The upper Trinity; which is within us and has many names in different religions such as:

  • Father, Son and Holy Spirit
  • Brahma, Vishnu, Shiva
  • Kether, Chokmah, Binah
  • Dharmakaya, Sambhogakaya, Nirmanakaya

There are different names in different traditions, but for us they are just concepts because we do not experience them.  That is because our will, our consciousness is identified with thoughts, emotions, energy and physical sensations, and has become corrupted by desire and thus we only experience the circling and repeating of our desires on a daily basis. We want more money, more sex, more power, more recognition, more fame, more popularity, or whatever it is we are chasing.  We are always chasing and never satisfied and never content. That is our condition and that is why we cannot meditate and that is why we cannot solve our problems. When we sit to meditate the mind is constantly running, thinking, thinking, thinking, emotions are churning, the body is not settled it is not still, it is agitated etc. and that is our problem in synthesis.  We need to know how to change that.

The way we do it is by learning the science that we have been explaining in this course.  Even if it has other names, what we are talking about here are fundamental practical ways to cut through our mechanical tendencies in order to be able to understand our problems and change them.  

In the course up until now, what we need is comprehension and understanding.  That is a conscious quality.

The intellect cannot comprehend, it can only compare.  The intellect is a dumb machine. It can store data. It can compare data.  It can say “this is like that” and it tries to draw conclusions from those comparisons, but it is always stumbles over itself because no matter how clever the intellect is in crafting its point of view there will always be an equally valid and opposing view, thus it will never resolve any problem.  That is why our political systems fail. That is why our philosophical systems always fail. That is why religions are failing nowadays because everyone is trying to make them logical. Religion is not logical. It is mystical. It uses a different type of intelligence.

Emotion also cannot solve our problems.  Neither can energy or physicality. None of those lower aspects of ourselves can solve our problems. Only the consciousness can.  

Comprehension / Conscious Knowledge

In the previous lectures, we culminated in the last lecture on how to meditate on something in order to gain insight into that thing.  The point of that was to be able to have the ability to succeed in the practice we are doing today. We want to sit in meditation, visualize an image, and receive something new: an answer, an insight, an understanding.

We want to solve our problems. To do that, we need new information. We need to see what we have not seen.  

To do that, we need to master this equation:  

Concentration + Imagination = Meditation

First is the ability to concentrate on one thing and not be distracted.

Next you need the ability to perceive an image in your minds eye.  This is imagination.

When imagination and concentration are combined and strong, you can access the actual state of meditation.  That is a state of consciousness. It is a state of experience and state of perception in which you see not with your physical senses, but with your consciousness, and you understand what you see.  

To reach that requires skill.  You need to know how to relax the body, emotion and intellect so they all become still and calm and do not condition your perception, distract you, or pull you back in thinking, emotions, and sensations.  When not distracted by your environment, not distracted by your body, not distracted by thoughts or emotions, you can visualize what you are concentrating on with serenity. That is how you access real comprehension.

Comprehension has many qualities and levels.  It really just means to understand. For example, I hope in these concepts that you are starting to understand something new, and that is comprehension, even if it is only in the intellectual level.  But conscious comprehension is when you understand in such a way that your life will not be the same. It is when you learn something that strikes you so deeply that you are changed. That is real comprehension.

§ RECORDED DATA:
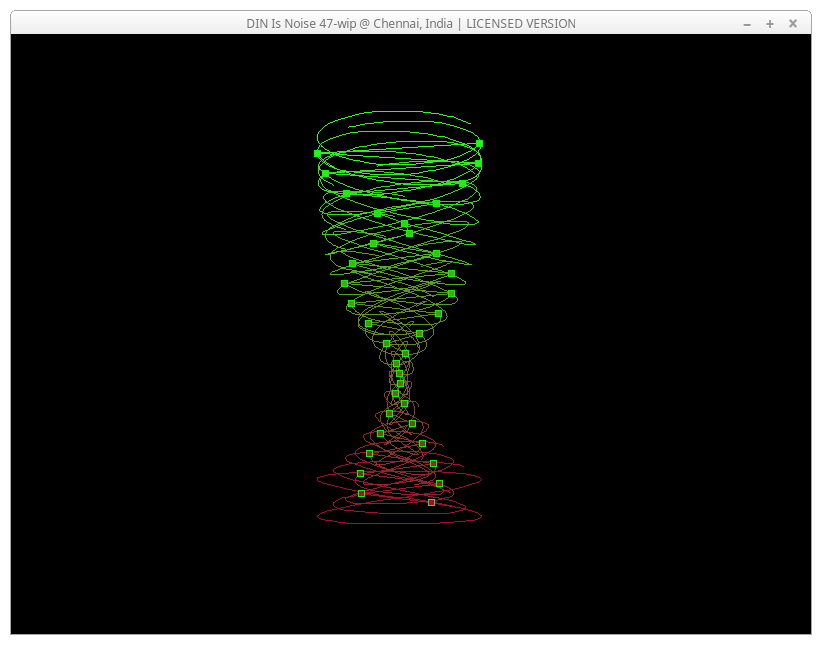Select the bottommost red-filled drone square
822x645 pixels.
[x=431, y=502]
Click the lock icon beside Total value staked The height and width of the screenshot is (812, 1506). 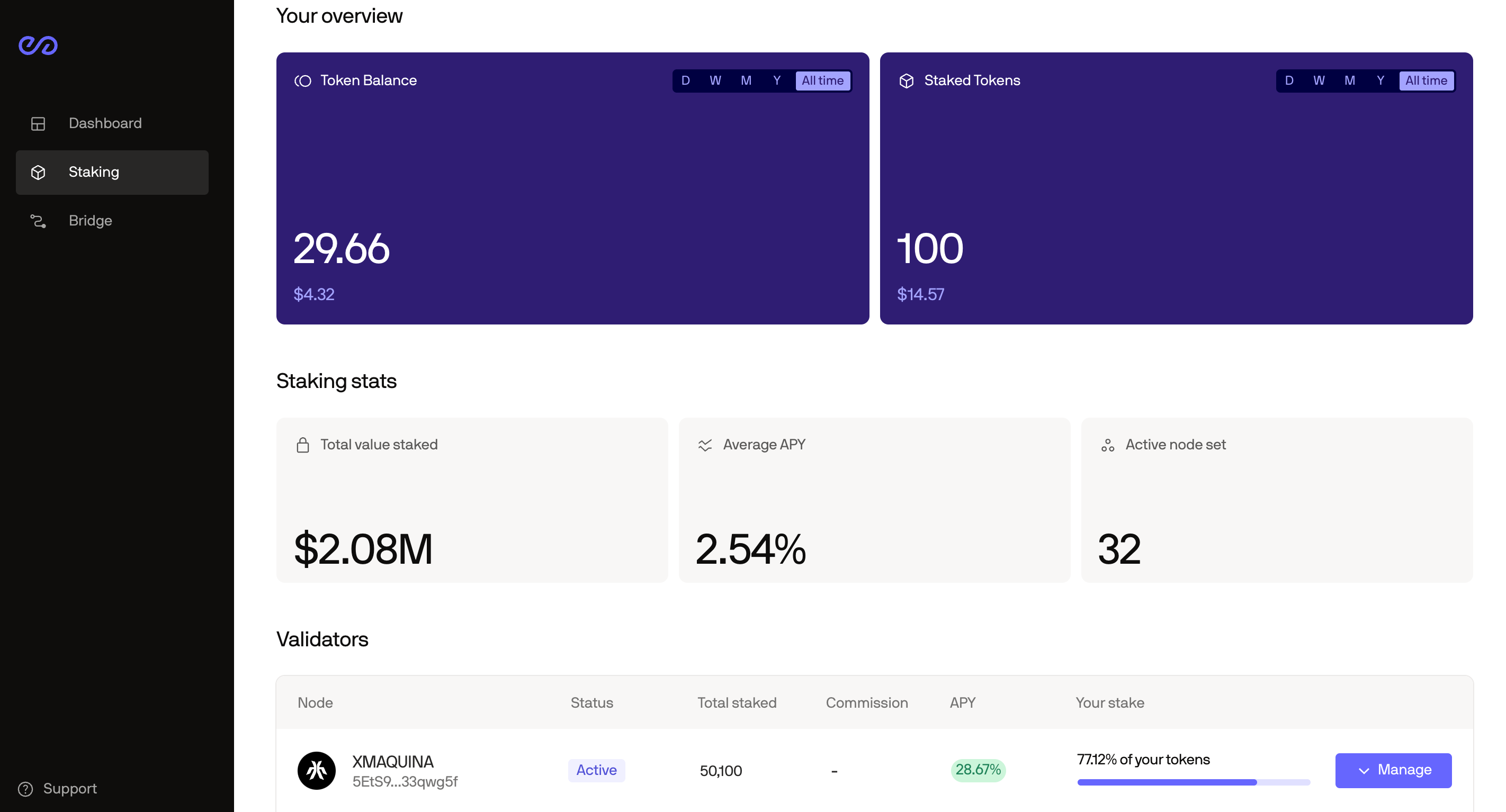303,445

§ BRIEF:
Answer these from the meditation lecture, one per line:
(a) What does the intellect do instead of comprehend?
(b) What does the lecture call religion, in place of logical?
(c) What equation does it say must be mastered?

§ WRITTEN RESPONSE:
(a) It can only compare.
(b) Mystical.
(c) Concentration + Imagination = Meditation